All'inizio degli anni Settanta, lasciata non senza amarezza la direzione del Laboratorio di astrofisica spaziale, il G. tornò a dedicarsi allo studio della composizione chimica delle stelle di alta velocità e attraverso questa dell'evoluzione chimica della galassia (Studies on the spectra of K-giants, I, Physical parameters and Fe and Ti abundances, in Monthly Notice of the Royal Astronomical Society, CCI [1982], pp. 807-832); e successivamente allo studio della struttura a grande scala dell'universo e dei problemi di cosmologia da cui era partita la sua carriera scientifica (Some thoughts about the Hubble constant, in Evolutionary phenomena in the universe, XXXII [1991], pp. 247-270).

In questi anni l'attività del G. fu molteplice; oltre al lavoro scientifico (nel corso della sua carriera il G. pubblicò oltre 150 articoli su riviste specializzate), all'insegnamento (tenne corsi anche presso le università di Catania e Buenos Aires, la New York State University, ad Albany, e l'Universidad nacional autónoma de México; ancora in uso in diverse università italiane è inoltre il suo libro di testo Introduzione all'astrofisica: stelle e galassie, I-II, Bologna 1978) e all'organizzazione del Laboratorio di astrofisica spaziale, rappresentò l'Italia in vari organismi internazionali quali l'European space research Organization e il Committee on space research (ESRO, COSPAR). All'assemblea di Brighton (1967) venne nominato vicepresidente dell'Unione astronomica internazionale, incarico che ricoprì fino al 1973. Dal 1975 al 1979 fu presidente della Società astronomica italiana. Fu inoltre socio corrispondente dell'Accademia dei Lincei dal 1960, e socio nazionale dal 1967, sempre partecipe entusiasta dell'attività dell'Accademia.

Fuori ruolo nel 1980, il G. si occupò negli ultimi anni in particolare di cosmologia, intesa sia come la parte dell'astronomia che studia l'universo nel suo complesso, sia più in generale come visione dell'universo fisico e delle sue componenti da parte dell'uomo; e dei rapporti tra scienza, filosofia e fede, campo dove poté far valere la sua vasta cultura classica e scientifica. L'attività del G. si concretizzò nella partecipazione a numerosi convegni (ricordiamo in particolare le "Venice Conferences on cosmology and philosophy") e nella pubblicazione dei volumi Cosmologia (Bologna 1987) e Origine ed evoluzione dell'universo. Dal big bang alle galassie (Roma 1992).

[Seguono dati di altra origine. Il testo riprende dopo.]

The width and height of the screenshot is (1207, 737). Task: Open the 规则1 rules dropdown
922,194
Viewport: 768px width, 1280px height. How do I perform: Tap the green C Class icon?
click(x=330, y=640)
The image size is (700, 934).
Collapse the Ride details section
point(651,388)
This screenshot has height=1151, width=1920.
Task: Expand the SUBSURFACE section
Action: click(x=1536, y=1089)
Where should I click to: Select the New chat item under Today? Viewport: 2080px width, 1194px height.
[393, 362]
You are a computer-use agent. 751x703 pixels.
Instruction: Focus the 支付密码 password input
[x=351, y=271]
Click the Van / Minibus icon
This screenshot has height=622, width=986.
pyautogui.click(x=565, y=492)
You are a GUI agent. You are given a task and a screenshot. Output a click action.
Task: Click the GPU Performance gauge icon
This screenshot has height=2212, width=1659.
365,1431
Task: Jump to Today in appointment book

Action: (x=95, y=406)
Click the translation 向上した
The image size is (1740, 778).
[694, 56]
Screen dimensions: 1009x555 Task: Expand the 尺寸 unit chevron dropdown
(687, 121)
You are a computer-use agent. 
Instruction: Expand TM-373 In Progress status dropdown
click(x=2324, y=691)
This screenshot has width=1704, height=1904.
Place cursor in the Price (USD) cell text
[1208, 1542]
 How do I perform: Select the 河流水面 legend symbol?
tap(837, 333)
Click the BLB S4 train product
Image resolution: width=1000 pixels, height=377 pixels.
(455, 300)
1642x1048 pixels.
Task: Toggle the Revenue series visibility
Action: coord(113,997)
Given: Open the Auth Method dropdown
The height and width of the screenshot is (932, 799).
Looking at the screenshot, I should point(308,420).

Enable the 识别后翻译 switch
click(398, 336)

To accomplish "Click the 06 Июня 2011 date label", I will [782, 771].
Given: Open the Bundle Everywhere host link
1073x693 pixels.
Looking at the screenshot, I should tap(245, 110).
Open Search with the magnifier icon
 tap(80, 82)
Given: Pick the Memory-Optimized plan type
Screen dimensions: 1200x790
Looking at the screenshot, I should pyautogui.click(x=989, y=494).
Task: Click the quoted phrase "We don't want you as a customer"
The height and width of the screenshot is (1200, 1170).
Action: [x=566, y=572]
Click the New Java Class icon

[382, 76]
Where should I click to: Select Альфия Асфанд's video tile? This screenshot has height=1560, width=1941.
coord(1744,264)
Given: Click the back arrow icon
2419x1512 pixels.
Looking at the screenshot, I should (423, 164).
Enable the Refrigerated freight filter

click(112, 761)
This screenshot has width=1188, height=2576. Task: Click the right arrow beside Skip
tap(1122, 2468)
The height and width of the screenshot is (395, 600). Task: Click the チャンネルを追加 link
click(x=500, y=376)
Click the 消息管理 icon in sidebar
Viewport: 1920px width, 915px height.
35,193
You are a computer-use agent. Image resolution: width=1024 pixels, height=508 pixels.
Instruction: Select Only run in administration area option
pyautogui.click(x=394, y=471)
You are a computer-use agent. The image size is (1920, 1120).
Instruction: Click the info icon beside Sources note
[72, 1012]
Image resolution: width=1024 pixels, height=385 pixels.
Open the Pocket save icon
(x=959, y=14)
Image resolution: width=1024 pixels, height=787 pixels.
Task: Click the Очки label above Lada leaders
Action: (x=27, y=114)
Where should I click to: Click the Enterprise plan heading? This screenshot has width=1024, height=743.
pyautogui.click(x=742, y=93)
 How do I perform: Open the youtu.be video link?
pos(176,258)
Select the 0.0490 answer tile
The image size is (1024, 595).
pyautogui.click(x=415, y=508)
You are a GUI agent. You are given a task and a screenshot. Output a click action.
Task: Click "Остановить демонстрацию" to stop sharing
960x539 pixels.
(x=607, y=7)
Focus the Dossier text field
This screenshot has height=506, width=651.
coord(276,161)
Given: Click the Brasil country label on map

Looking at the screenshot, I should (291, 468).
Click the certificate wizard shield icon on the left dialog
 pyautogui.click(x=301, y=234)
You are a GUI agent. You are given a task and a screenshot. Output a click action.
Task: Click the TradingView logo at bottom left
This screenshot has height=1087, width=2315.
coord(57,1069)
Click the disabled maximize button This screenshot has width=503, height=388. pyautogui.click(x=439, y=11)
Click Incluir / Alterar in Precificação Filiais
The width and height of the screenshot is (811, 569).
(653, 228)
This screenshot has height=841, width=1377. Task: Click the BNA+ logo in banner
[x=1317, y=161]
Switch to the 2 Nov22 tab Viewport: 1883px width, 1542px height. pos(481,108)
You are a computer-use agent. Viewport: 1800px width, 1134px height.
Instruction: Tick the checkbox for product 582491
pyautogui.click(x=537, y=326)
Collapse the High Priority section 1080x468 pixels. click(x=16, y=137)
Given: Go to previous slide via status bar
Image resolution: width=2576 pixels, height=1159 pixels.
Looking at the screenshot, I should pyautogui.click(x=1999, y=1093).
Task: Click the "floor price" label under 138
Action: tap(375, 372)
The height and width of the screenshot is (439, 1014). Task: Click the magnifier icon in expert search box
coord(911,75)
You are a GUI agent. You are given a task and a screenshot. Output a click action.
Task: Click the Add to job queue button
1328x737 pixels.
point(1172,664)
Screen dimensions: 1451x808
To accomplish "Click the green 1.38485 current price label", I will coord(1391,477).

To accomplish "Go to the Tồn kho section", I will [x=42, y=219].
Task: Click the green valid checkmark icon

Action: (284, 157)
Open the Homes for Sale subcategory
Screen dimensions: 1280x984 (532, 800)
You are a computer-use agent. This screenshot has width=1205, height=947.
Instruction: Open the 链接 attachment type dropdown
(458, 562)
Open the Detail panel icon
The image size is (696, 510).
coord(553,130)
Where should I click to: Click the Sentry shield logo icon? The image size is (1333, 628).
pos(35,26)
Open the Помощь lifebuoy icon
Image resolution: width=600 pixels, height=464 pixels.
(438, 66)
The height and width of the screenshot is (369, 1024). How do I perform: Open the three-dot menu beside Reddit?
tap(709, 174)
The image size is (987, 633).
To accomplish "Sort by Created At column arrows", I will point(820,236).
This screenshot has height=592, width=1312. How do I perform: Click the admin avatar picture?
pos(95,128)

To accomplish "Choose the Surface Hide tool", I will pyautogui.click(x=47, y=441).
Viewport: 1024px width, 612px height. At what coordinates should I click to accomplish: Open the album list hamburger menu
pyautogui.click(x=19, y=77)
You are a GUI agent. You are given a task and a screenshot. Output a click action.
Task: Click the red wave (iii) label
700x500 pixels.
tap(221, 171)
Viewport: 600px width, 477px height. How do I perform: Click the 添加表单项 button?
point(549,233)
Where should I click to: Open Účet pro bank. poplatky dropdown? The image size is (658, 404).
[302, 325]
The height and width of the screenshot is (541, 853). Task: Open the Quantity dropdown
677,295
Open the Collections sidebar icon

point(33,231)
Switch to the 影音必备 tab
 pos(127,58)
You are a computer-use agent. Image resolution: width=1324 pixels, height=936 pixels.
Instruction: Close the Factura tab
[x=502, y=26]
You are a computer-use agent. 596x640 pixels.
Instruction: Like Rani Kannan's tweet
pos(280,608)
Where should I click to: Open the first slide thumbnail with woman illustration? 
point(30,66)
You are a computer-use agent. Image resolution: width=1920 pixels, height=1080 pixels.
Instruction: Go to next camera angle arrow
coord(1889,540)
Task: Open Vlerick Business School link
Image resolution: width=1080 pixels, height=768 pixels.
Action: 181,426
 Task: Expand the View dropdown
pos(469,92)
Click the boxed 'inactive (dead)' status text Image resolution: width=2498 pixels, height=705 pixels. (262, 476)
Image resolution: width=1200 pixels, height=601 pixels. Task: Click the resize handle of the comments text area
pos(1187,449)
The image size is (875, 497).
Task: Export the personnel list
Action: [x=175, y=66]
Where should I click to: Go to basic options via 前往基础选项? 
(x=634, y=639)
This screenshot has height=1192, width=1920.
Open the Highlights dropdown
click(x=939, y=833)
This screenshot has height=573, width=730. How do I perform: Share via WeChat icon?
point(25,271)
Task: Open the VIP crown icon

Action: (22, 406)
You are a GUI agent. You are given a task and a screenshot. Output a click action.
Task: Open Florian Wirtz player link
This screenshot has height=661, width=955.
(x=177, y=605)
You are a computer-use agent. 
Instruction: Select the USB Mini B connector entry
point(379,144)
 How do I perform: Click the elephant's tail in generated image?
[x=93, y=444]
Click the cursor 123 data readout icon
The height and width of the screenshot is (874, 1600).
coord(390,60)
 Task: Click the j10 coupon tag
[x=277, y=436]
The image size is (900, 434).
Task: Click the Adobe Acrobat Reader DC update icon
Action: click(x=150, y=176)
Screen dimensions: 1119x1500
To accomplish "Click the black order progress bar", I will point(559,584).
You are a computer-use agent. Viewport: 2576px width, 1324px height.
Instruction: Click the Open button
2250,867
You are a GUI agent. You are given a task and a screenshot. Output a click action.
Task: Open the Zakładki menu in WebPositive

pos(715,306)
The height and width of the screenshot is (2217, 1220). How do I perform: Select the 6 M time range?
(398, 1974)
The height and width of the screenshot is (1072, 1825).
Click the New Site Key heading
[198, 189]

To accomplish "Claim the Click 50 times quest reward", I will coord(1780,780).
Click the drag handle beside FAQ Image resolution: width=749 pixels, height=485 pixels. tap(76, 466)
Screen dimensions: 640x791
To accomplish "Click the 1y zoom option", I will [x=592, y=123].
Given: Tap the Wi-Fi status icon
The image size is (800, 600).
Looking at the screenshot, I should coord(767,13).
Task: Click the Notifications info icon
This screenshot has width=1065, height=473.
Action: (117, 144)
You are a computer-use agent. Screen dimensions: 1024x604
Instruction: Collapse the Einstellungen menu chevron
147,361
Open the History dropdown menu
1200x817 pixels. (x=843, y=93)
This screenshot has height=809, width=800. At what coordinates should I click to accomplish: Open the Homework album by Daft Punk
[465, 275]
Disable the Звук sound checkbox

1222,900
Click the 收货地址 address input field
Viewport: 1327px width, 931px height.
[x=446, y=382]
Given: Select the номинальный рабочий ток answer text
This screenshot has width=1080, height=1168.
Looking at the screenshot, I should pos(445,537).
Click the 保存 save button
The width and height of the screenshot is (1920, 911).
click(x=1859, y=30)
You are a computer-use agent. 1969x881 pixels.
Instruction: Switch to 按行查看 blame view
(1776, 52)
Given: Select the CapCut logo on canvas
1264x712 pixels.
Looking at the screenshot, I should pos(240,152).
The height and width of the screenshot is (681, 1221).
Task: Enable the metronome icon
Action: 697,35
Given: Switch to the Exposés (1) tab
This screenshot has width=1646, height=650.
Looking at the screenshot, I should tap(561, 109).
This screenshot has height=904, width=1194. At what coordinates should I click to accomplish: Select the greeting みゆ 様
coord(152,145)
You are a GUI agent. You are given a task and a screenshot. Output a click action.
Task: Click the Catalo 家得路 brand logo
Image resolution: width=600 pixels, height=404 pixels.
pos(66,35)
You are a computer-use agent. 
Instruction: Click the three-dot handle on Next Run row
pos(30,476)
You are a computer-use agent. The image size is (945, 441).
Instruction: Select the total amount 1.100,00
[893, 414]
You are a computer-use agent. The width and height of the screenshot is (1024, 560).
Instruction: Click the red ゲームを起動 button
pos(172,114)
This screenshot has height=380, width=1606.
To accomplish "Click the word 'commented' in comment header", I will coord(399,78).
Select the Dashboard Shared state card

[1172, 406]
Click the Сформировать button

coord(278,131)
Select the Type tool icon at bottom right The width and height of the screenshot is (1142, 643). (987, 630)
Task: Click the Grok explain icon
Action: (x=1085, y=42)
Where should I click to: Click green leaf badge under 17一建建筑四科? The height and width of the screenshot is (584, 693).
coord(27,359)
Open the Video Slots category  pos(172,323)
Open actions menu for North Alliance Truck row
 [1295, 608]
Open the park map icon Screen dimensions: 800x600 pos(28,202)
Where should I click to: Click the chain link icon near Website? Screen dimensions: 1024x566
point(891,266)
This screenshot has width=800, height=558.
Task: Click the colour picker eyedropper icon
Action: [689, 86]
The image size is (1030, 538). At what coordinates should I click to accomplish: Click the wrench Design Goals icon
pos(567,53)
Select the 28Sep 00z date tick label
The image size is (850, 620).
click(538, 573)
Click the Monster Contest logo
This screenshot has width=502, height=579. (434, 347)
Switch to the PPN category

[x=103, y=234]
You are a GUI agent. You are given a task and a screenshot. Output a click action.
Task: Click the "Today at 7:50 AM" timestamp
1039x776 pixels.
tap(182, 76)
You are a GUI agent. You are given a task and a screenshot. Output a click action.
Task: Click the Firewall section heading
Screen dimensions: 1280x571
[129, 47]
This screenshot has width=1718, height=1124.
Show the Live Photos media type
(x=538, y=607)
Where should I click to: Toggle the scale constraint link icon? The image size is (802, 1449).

Il pensiero del G. è il prodotto delle sue grandi conoscenze e curiosità scientifiche, della profonda fede cattolica, dell'elaborazione delle teorie neoempiriste (in particolare K. Popper), e di una meditazione sul contributo di grandi personalità del passato (in particolare G. Galilei e I. Newton) e recente (A.J. Toynbee, J. Piaget, Einstein e i creatori della meccanica quantistica). Ne risulta una separazione netta tra la fede (e la morale) e la conoscenza scientifica, e una visione storica unitaria della concezione del mondo fisico, dalle prime cosmologie primitive (il G. studiò con particolare interesse le antiche cosmologie precolombiane oltre a quelle occidentali) alle più moderne scoperte della fisica delle particelle elementari e della cosmologia osservativa, che risultano come il progressivo passaggio a una concezione del mondo più matura e scevra da antropomorfismi e finalismi.

Infine, molto notevole fu anche per tutta la vita l'attenzione e il contributo del G. alla divulgazione scientifica, che si concretizzò in molte conferenze, programmi radiofonici e televisivi, articoli su riviste divulgative e su quotidiani, e nella pubblicazione di diversi volumi, tra cui La fisica delle stelle, Bologna 1935, e La scoperta del cielo, Torino 1975.

Ancora in piena attività, il G. morì a Roma il 15 genn. 1991.

Gli erano stati conferiti il titolo di professore emerito dell'Università di Roma e il diploma di benemerito della Pubblica Istruzione; solo tre mesi prima era stato tenuto un congresso scientifico internazionale per celebrare il suo ottantesimo compleanno.

Fonti e Bibl.: Nella compilazione della presente voce, oltre all'esame delle opere, molte delle quali citate nel testo, e a ricordi personali, è stata utilizzata l'autobiografia Viaggio di un astronomo nel XX secolo (inedita). Una breve biografia in V. Castellani (con contributi di F. Pacini ed E. Battifoglia), in Sapere, LVII (1991), pp. 41-47.